The 1948 Progressive Conservative leadership election was held to choose a leader for the Progressive Conservative Party of Canada. The convention was held at the Ottawa Coliseum in Ottawa, Ontario, Canada. Voting occurred on October 2, 1948. Premier of Ontario George A. Drew was elected as the party's new leader. The National Film Board of Canada made a short film about the event for its Eye Witness series.

==Background==
John Bracken had been leader of the party since 1942 but did not enter parliament until the 1945 federal election in which the Liberal government was re-elected despite an increase in seats for the Progressive Conservatives. Their seat increase largely took place in Ontario, and was credited to the provincial government led by Drew; Bracken, having been generally viewed as an outsider since he became leader, quickly came under pressure to resign and make way for Drew, but he refused to do so, and Drew himself was initially reluctant to step away from his role as Premier. However, Drew unexpectedly lost his seat in the Ontario legislature in the 1948 provincial election, which opened up an obvious opportunity for him to make the move to Parliament Hill. With over two-thirds of the Tory federal caucus representing Ontario ridings, Bracken recognized that his position was now untenable, and resigned as leader.

==Candidates==
- George A. Drew, 54, had been Premier of Ontario since 1943.
- John Diefenbaker, 53, the Member of Parliament (MP) for Lake Centre, Saskatchewan since 1940, announced his second bid for the leadership having run unsuccessfully in 1942. He had support from western delegates but was unpopular in Quebec.
- Donald Fleming, 43, MP for the Toronto riding of Eglinton since 1945

Grey North (Ontario) MP W. Garfield Case ended his candidacy before the convention to support Drew.

==Convention==
Policies considered by delegates included tax relief, a ban on communist activities, abolishing an annual $2.50 radio licence fee, reducing the cost of government, strengthened defence, a long-term immigration policy, a national flag, and a national library.

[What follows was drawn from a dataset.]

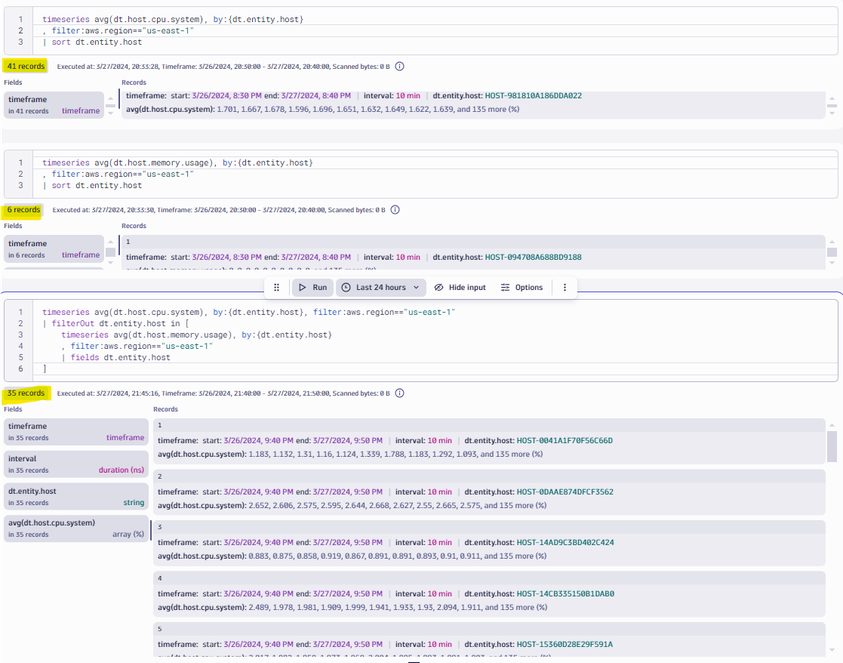
Task: Open the Options settings menu
Action: 521,287
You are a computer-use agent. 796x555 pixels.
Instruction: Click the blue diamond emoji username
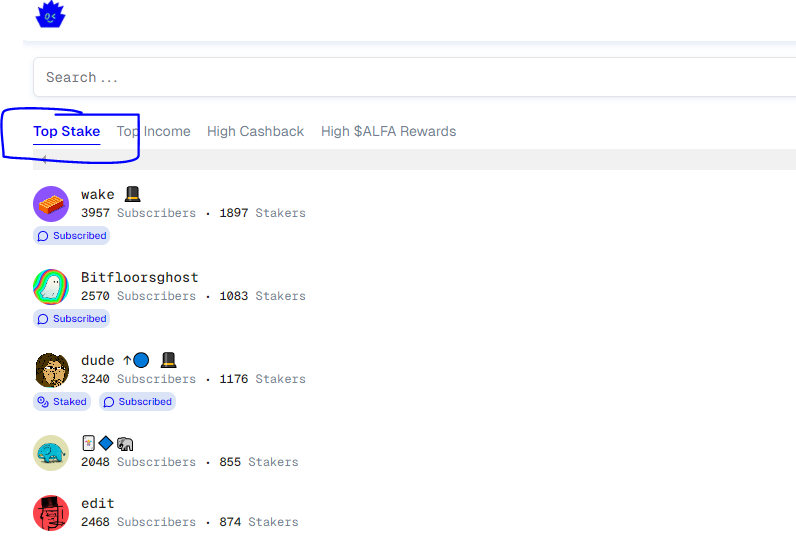coord(106,443)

Drew's speech to delegates received more applause than Diefenbaker's. The Ontario premier called for stronger ties between Quebec and English Canada, warned against centralization of power in Ottawa and favoured personal initiative, saving, and security.

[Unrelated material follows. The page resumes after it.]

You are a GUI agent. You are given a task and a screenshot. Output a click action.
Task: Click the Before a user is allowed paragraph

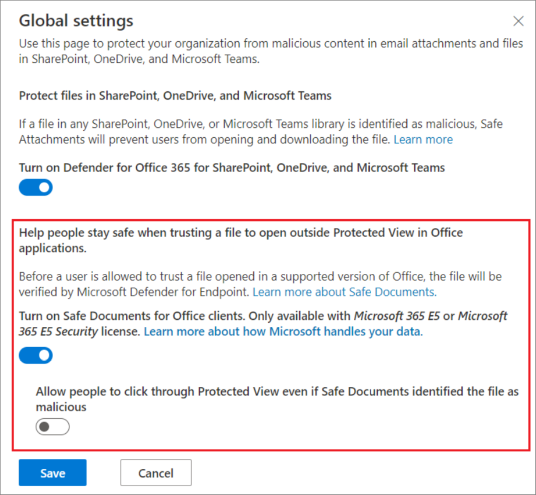point(260,284)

Fleming warned of the "cancer of Communism in our midst (that) must be fought without quarter by every democratic weapon open to a free people" and accused the Liberals of surrendering to socialist economics. He argued that Quebec was essential for the party's success.

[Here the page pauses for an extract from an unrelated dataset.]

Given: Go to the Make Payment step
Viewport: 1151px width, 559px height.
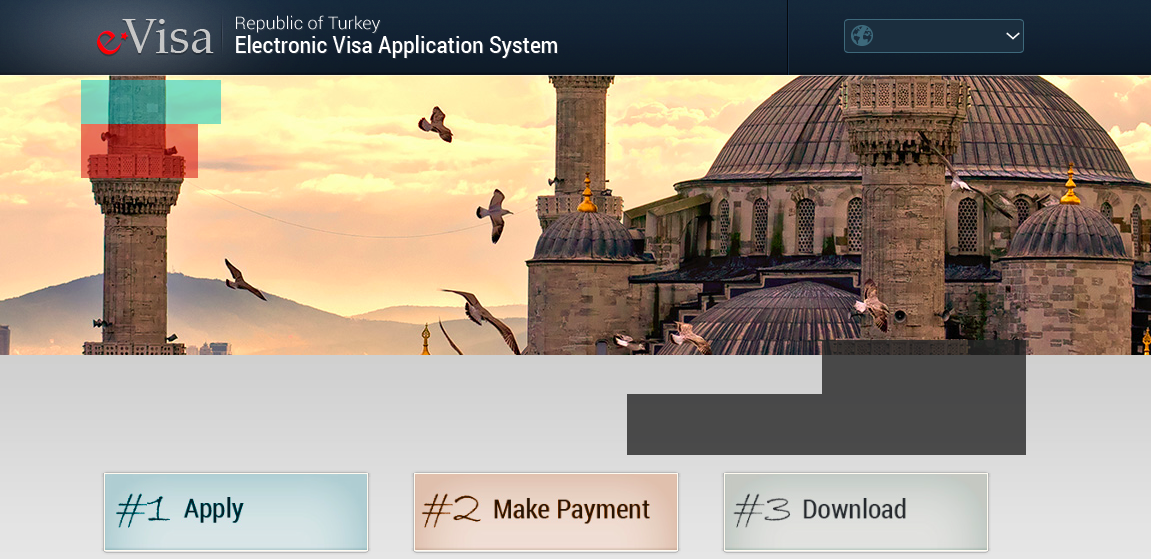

Diefenbaker said the party needed more support from what he called the "forgotten man" arguing that "They want leadership that will assert that decent living cannot come from government handouts; they know that government cannot take the place of fundamental virtues of honest, thrift, hard work, tolerance and sympathy... I believe that progress can be achieved by free enterprise rather than through the muddling interference of bureaucrats."

==Results==
Whereas the party's previous leadership conventions had for the most part been highly contested, few expected this convention to be anything other than a coronation for Drew, and indeed, this proved to be largely the case despite an energetic campaign from Diefenbaker. In the end, while Diefenbaker was able to attract some support from the west, Drew scored an overwhelming victory on the first ballot.

First Ballot
| Candidate |  | Delegate Count | Percentage |
|---|---|---|---|
|  | George A. Drew | 827 | 66.6% |
|  | John Diefenbaker | 311 | 25.0% |
|  | Donald Fleming | 104 | 8.4% |
| Total |  | 1,242 | 100% |

Wilfrid Garfield Case announced his candidacy but withdrew before the convention to support Drew.